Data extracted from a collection
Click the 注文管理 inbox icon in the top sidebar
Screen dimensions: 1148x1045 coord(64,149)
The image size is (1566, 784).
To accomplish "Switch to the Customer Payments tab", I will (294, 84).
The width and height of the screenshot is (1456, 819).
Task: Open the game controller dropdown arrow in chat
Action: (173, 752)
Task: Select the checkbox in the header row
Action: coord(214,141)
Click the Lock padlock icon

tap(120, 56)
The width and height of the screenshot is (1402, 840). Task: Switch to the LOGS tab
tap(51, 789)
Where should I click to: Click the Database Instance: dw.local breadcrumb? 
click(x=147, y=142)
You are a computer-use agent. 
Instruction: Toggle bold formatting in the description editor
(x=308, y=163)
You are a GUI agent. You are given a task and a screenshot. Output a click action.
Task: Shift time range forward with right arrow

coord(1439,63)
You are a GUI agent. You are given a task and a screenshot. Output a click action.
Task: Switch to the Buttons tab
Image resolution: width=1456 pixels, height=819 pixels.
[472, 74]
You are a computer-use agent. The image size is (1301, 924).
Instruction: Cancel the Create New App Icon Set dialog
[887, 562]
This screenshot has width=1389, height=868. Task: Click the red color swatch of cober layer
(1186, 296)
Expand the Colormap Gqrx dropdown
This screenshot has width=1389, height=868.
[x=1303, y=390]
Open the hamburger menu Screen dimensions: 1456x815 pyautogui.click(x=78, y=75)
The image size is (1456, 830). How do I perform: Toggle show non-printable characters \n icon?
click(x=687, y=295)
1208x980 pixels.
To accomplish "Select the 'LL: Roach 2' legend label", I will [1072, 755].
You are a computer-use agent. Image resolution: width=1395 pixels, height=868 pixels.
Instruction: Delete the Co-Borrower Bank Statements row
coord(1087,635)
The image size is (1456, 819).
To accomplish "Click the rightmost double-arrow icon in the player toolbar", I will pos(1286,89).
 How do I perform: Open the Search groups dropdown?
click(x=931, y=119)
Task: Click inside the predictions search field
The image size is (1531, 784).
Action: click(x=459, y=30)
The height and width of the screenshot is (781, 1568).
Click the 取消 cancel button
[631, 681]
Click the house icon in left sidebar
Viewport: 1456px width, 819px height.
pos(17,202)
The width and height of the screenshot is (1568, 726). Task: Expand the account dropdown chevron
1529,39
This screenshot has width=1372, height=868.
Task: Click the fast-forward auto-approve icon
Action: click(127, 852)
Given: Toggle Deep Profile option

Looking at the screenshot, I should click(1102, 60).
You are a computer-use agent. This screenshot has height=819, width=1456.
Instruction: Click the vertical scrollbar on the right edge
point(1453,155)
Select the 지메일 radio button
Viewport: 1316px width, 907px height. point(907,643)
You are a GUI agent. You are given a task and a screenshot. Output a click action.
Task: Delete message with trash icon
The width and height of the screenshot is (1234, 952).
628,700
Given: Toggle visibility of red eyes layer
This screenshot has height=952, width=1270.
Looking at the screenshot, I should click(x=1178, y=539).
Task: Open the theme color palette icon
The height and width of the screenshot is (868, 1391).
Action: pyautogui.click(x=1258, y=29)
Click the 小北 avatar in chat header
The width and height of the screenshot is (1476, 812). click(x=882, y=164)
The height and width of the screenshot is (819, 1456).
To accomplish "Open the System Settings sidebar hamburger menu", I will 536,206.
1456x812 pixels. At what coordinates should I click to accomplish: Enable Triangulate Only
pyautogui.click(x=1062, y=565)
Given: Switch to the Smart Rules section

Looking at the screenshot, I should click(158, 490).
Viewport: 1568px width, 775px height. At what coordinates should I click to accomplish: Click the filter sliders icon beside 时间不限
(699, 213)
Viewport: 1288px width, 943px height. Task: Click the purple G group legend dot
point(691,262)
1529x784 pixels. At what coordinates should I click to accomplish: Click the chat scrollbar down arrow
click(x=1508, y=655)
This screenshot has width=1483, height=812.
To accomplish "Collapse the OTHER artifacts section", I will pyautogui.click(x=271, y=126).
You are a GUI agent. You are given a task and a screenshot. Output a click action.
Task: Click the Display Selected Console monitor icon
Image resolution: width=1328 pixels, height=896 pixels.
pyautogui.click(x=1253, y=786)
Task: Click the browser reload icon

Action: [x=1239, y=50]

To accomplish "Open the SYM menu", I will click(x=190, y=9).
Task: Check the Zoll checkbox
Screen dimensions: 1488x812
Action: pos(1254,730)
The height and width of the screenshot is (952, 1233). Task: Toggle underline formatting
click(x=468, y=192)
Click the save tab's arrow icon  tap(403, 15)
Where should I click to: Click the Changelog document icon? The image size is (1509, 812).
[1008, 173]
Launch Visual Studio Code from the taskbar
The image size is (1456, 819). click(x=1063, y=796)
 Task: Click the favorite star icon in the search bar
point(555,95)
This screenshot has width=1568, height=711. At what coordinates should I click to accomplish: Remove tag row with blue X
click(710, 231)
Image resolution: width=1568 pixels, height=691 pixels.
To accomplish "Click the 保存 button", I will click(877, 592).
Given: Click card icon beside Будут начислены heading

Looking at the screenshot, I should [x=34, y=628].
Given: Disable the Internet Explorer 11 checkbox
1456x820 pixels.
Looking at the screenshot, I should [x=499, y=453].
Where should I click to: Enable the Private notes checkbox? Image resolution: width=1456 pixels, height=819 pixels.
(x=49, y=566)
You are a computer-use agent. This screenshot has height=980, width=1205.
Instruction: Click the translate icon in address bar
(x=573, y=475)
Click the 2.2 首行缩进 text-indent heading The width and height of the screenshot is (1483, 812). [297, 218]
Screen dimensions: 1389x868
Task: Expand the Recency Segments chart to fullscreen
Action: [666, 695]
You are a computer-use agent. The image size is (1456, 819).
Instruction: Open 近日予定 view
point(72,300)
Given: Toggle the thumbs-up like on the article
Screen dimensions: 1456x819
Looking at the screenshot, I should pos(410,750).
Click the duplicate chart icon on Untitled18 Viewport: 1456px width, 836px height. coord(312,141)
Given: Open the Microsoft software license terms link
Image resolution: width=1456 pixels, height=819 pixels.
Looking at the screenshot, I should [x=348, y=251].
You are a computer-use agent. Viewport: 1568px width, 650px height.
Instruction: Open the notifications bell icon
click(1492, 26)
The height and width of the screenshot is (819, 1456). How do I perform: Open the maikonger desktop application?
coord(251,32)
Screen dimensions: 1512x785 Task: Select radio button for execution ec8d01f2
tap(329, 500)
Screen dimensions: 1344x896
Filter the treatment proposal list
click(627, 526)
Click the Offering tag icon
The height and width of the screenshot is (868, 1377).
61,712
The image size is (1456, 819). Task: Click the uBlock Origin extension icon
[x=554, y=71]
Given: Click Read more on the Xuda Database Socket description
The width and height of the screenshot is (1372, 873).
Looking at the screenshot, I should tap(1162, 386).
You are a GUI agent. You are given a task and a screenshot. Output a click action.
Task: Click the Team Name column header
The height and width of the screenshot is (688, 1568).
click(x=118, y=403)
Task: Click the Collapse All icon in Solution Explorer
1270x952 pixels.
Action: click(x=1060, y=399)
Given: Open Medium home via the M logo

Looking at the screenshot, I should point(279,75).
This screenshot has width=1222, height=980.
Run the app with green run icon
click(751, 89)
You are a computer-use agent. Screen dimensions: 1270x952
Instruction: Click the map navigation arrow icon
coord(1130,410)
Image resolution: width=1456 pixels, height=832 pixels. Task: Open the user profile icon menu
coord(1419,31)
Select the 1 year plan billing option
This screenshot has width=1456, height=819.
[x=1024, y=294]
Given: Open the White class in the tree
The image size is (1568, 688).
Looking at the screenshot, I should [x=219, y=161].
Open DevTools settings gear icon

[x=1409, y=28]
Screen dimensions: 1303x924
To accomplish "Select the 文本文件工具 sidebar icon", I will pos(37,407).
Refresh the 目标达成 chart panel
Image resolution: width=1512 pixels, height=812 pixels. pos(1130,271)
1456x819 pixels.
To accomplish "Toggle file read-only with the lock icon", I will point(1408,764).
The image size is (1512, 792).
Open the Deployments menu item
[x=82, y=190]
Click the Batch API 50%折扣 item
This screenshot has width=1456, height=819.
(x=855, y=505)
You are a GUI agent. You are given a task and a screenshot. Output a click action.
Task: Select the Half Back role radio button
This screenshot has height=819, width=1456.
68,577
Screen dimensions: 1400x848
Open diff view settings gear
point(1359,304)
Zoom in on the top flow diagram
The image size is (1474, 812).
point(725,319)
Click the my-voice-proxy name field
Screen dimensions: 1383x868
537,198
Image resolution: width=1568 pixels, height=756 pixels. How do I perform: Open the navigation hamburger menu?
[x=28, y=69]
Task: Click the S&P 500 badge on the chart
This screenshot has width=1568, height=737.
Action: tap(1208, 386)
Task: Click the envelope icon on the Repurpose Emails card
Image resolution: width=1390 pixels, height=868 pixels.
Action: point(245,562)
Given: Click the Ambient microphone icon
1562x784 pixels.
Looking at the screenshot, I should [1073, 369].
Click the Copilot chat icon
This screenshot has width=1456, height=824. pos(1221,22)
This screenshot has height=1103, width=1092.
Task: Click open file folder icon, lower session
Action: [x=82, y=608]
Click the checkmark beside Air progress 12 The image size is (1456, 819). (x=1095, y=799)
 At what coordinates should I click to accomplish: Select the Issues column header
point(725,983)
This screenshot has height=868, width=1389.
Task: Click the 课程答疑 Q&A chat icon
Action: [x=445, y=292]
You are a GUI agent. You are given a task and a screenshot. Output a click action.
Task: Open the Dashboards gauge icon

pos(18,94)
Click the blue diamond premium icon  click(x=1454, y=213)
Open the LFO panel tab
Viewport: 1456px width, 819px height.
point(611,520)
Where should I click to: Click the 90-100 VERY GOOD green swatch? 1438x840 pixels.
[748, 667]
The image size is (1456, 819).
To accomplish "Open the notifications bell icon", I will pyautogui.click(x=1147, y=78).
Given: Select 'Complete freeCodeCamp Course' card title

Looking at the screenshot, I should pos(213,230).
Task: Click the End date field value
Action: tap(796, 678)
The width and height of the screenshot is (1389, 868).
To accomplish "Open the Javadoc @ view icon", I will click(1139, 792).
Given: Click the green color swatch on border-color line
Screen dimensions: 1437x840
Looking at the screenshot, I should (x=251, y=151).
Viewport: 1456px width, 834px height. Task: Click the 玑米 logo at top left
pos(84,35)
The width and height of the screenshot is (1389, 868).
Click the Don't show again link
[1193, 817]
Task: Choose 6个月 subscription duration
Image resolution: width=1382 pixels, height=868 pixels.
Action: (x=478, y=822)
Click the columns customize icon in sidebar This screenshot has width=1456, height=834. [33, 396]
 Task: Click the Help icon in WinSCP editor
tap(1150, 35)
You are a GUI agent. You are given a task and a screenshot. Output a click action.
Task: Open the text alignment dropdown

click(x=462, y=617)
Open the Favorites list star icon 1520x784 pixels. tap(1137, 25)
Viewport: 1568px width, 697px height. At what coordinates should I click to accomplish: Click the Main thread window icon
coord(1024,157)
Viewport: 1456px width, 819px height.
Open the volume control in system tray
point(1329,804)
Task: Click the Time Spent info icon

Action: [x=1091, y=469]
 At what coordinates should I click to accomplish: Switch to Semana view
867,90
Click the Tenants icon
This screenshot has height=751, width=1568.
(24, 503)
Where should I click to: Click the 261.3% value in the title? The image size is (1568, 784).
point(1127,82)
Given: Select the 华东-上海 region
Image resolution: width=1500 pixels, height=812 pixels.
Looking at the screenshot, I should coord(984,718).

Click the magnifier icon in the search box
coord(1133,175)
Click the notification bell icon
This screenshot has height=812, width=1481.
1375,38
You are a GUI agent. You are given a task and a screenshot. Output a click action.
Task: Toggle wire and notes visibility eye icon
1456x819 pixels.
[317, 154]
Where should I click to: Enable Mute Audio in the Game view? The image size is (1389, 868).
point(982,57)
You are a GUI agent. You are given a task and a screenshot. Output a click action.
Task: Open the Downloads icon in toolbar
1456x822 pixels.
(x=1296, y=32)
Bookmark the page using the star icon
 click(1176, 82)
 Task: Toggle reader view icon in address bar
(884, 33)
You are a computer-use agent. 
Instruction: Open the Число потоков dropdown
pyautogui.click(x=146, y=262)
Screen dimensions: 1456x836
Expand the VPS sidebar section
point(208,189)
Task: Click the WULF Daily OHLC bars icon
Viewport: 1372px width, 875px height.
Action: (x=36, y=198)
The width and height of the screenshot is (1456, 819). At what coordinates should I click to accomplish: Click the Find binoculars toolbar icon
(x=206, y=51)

### Task prompt:
When the line with "Run the app with green run icon" is reached in the data above, begin copying, and stop after the line with "Screen dimensions: 1400x848"; copy each line exactly, both ends included.

### Worked solution:
Run the app with green run icon
click(751, 89)
You are a computer-use agent. Screen dimensions: 1270x952
Instruction: Click the map navigation arrow icon
coord(1130,410)
Image resolution: width=1456 pixels, height=832 pixels. Task: Open the user profile icon menu
coord(1419,31)
Select the 1 year plan billing option
This screenshot has width=1456, height=819.
[x=1024, y=294]
Given: Open the White class in the tree
The image size is (1568, 688).
Looking at the screenshot, I should [x=219, y=161].
Open DevTools settings gear icon

[x=1409, y=28]
Screen dimensions: 1303x924
To accomplish "Select the 文本文件工具 sidebar icon", I will pos(37,407).
Refresh the 目标达成 chart panel
Image resolution: width=1512 pixels, height=812 pixels. pos(1130,271)
1456x819 pixels.
To accomplish "Toggle file read-only with the lock icon", I will point(1408,764).
The image size is (1512, 792).
Open the Deployments menu item
[x=82, y=190]
Click the Batch API 50%折扣 item
This screenshot has width=1456, height=819.
(x=855, y=505)
You are a GUI agent. You are given a task and a screenshot. Output a click action.
Task: Select the Half Back role radio button
This screenshot has height=819, width=1456.
68,577
Screen dimensions: 1400x848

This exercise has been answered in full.